Un tel hôpital constitue une première à l’échelon européen. C’est la preuve concrète pour nos concitoyens que l’Europe sociale n’est pas une chimère, qu’elle peut améliorer concrètement leur quotidien, leur environnement, leur niveau de vie. C’est la traduction concrète de valeurs et d’engagements communs à l’ensemble des États membres de l’Union européenne, au nombre desquels il faut ranger l’accès aux soins et à la santé, qui est un droit pour tous. C’est la démonstration que, lorsque l’Europe s’engage, les progrès que la France réalise avec ses partenaires s’accélèrent.
Concrètement, le Fonds européen de développement économique régional, le FEDER, a contribué à ce projet à hauteur de 65 % de son coût global.
Trop peu de projets similaires à celui-ci voient le jour. Nous n’exploitons pas suffisamment les occasions qui nous permettraient de mutualiser nos équipements sanitaires. Comment l’expliquer ? À en écouter certains, nos modèles sociaux nationaux ne seraient pas compatibles entre eux. Nos manières de travailler et de nous organiser seraient trop différentes. Tout cela susciterait des difficultés administratives insurmontables !
Je ne crois pas, nous ne croyons pas à la fatalité administrative ! Ma conviction, c’est que, lorsque les pouvoirs publics se mobilisent, les choses peuvent avancer. L’hôpital de Puigcerdà en est la démonstration.
Pour faire émerger une telle structure, nous avons eu recours à un nouvel instrument juridique : le groupement européen de coopération territoriale, le GECT. Parmi les GECT existants, c’est le seul exemple d’établissement de santé. C’est donc grâce à de nouveaux outils que nous rendrons possible le développement de projets transfrontaliers et que nous optimiserons l’offre de soins.
Par ailleurs, ce projet s’inscrit dans une coopération sanitaire européenne plus large, comprenant la mise en place d’une véritable filière de soins transfrontaliers. Celle-ci pourrait nous permettre de nouer des partenariats pérennes dans le champ de la recherche, de l’enseignement ou encore des soins nécessaires aux sportifs de haut niveau.
La construction de cet hôpital s’est achevée au printemps 2012, après trois années de travaux. Cet établissement n’est pas encore ouvert, car il faut encore avancer sur un certain nombre de questions pratiques, liées à des enjeux culturels, linguistiques et juridiques. Il nous faut notamment réunir les conditions qui assureront l’attractivité de cet établissement pour les patients français, en particulier en favorisant et en encourageant la présence de professionnels français.

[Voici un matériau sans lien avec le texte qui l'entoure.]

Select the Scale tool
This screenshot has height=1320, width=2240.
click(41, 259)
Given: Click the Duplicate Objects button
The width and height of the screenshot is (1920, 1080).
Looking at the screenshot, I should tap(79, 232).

Aujourd’hui, je tiens à exprimer très clairement le soutien de la France à ce projet et je souhaite que les discussions avec nos partenaires catalans puissent aboutir le plus rapidement possible, afin de pouvoir saluer l’ouverture prochaine de cet hôpital.

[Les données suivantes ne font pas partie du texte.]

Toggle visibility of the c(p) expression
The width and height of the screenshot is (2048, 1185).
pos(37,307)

Je salue d’ores et déjà l’implication des élus, plus particulièrement celle de ma collègue Mme Ségolène Neuville, secrétaire d’État chargée des personnes handicapées et de la lutte contre l’exclusion, qui, en sa qualité de membre de la commission des affaires sociales de l'Assemblée nationale, avait notamment fourni un important travail sur ce sujet. Au travers de leur participation directe à la gouvernance de cet hôpital, dans le cadre du conseil consultatif, je sais qu’ils veilleront à la réussite et à l’aboutissement de ce projet.

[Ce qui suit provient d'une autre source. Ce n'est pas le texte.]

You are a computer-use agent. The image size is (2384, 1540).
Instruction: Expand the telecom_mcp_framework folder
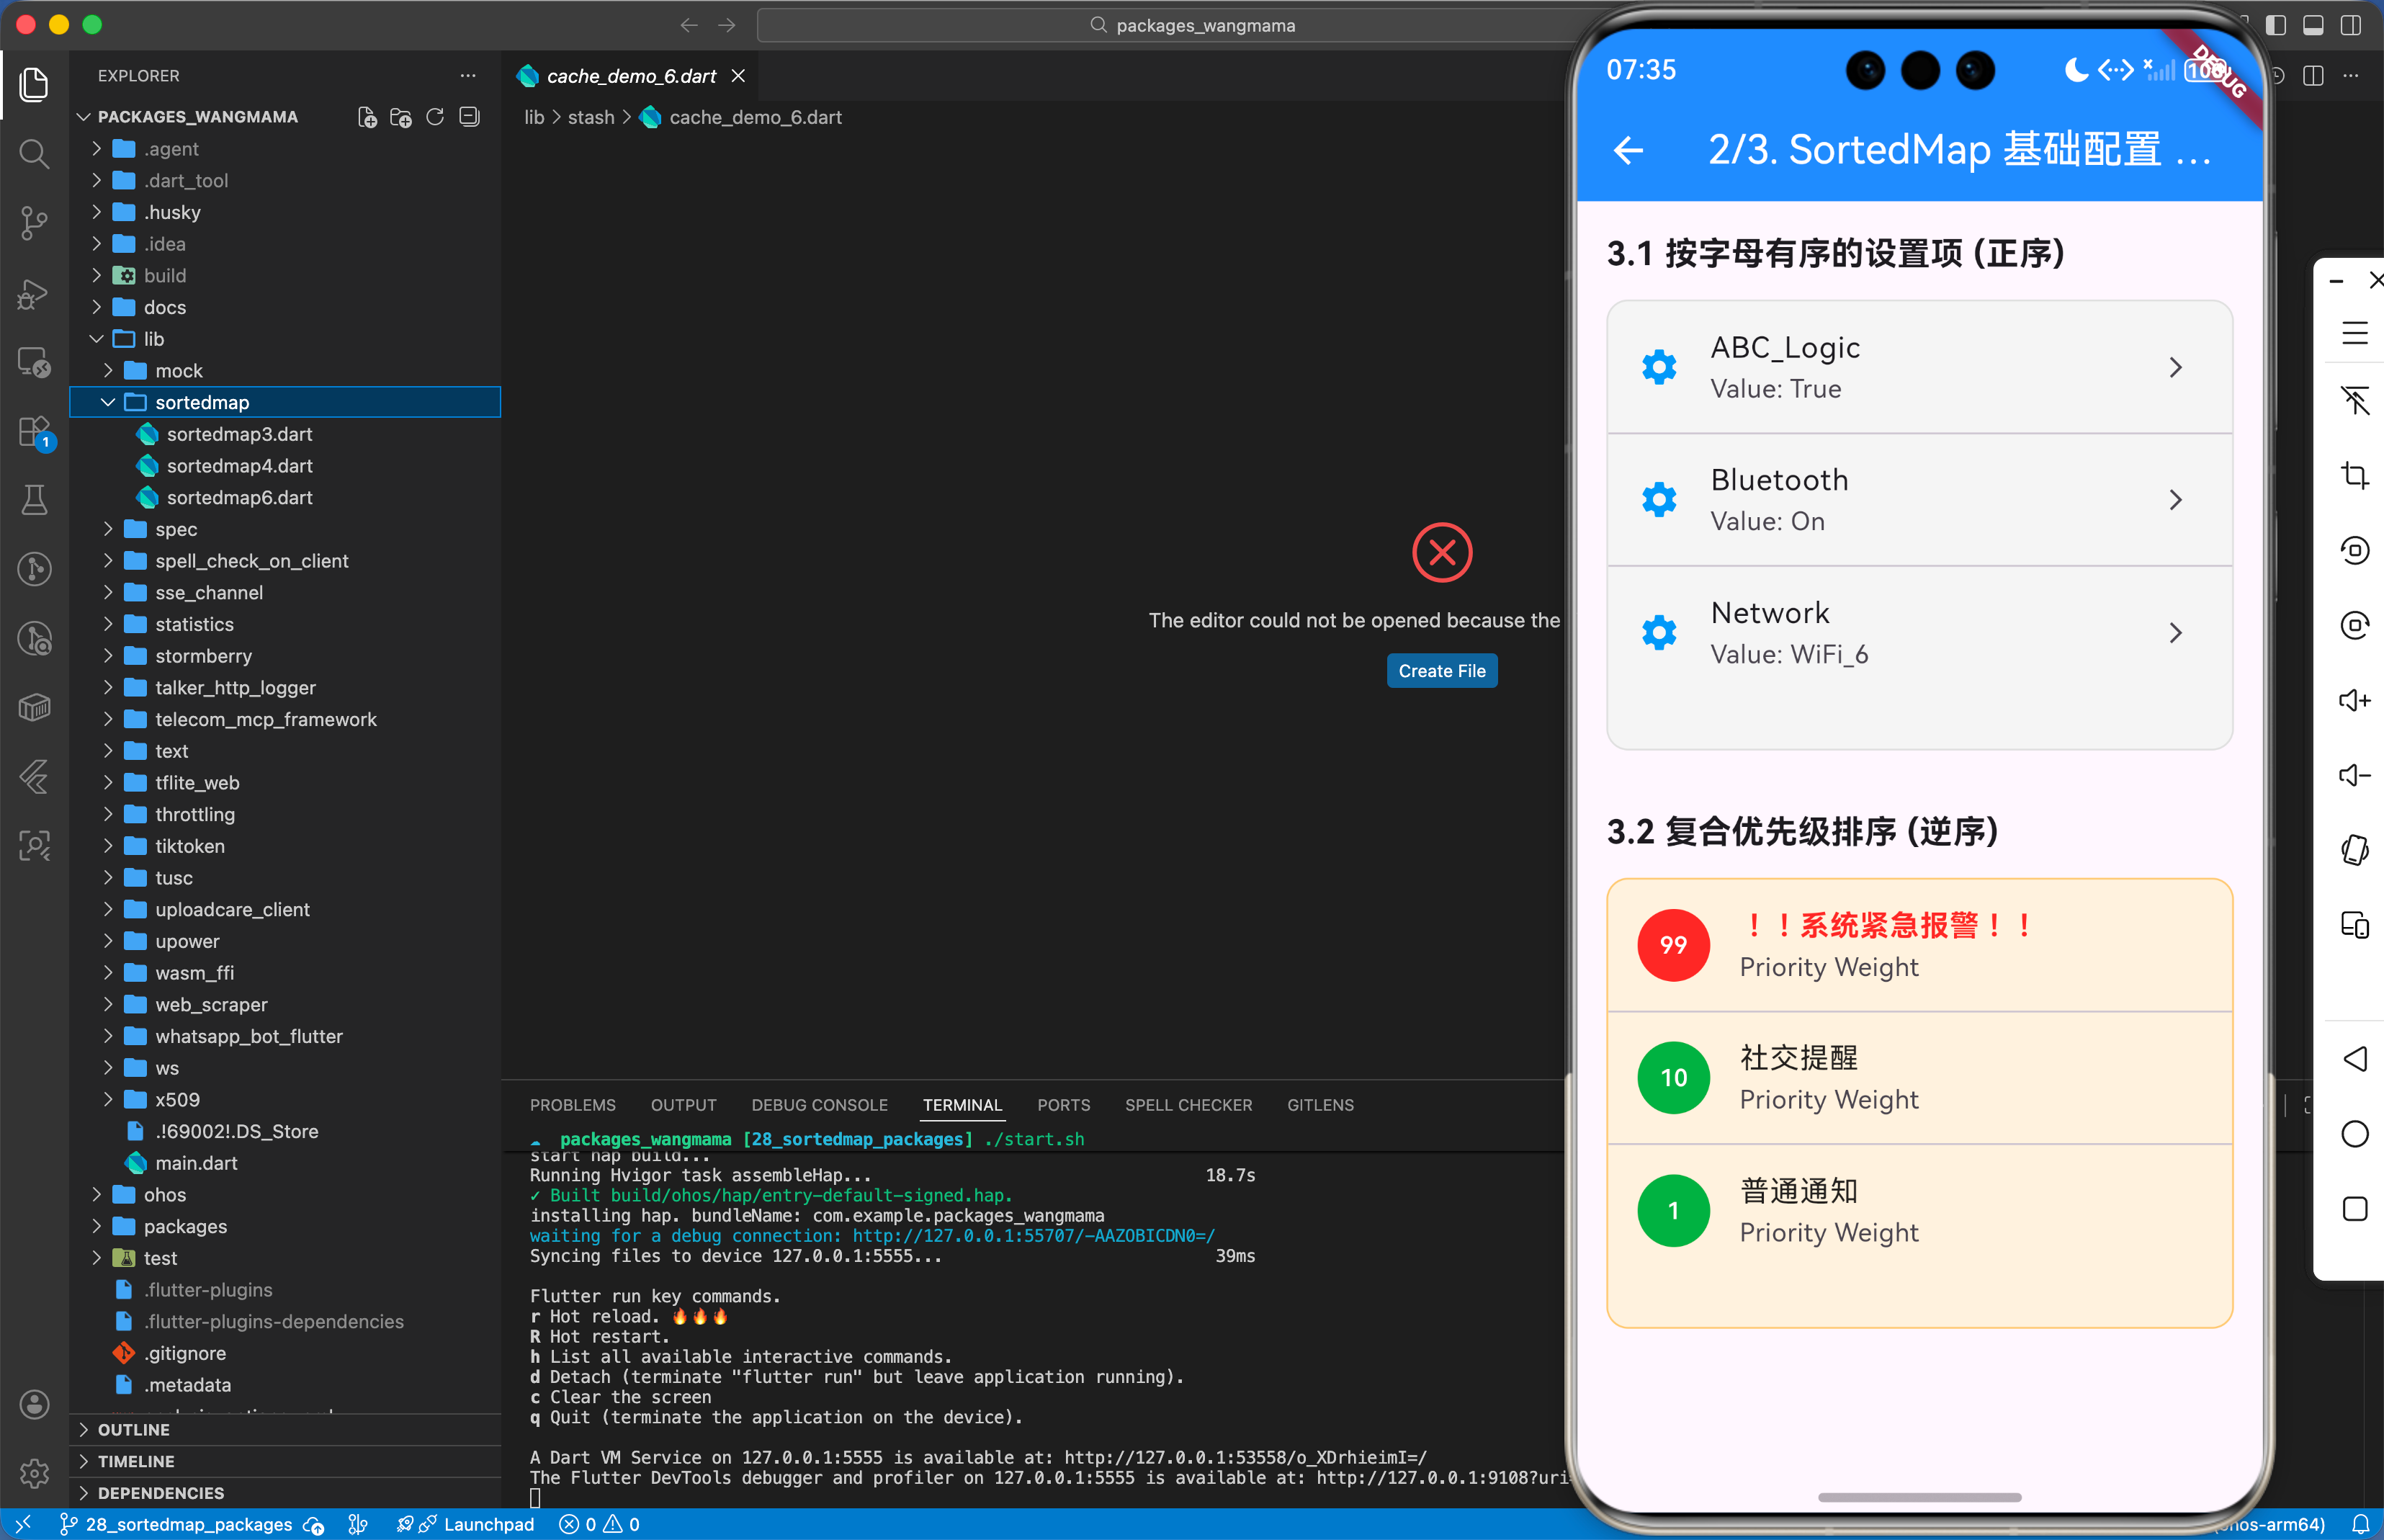coord(265,719)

Monsieur le président, monsieur le rapporteur, mesdames, messieurs les sénateurs, en ratifiant cet accord-cadre, vous ferez avancer le combat pour l’égalité entre nos territoires. Vous permettrez à des milliers de personnes, françaises et espagnoles, de bénéficier d’une meilleure organisation des soins. Vous montrerez aussi que l’Union européenne, lorsqu’elle s’engage pour la santé de nos concitoyens, nous permet de réaliser d’immenses progrès.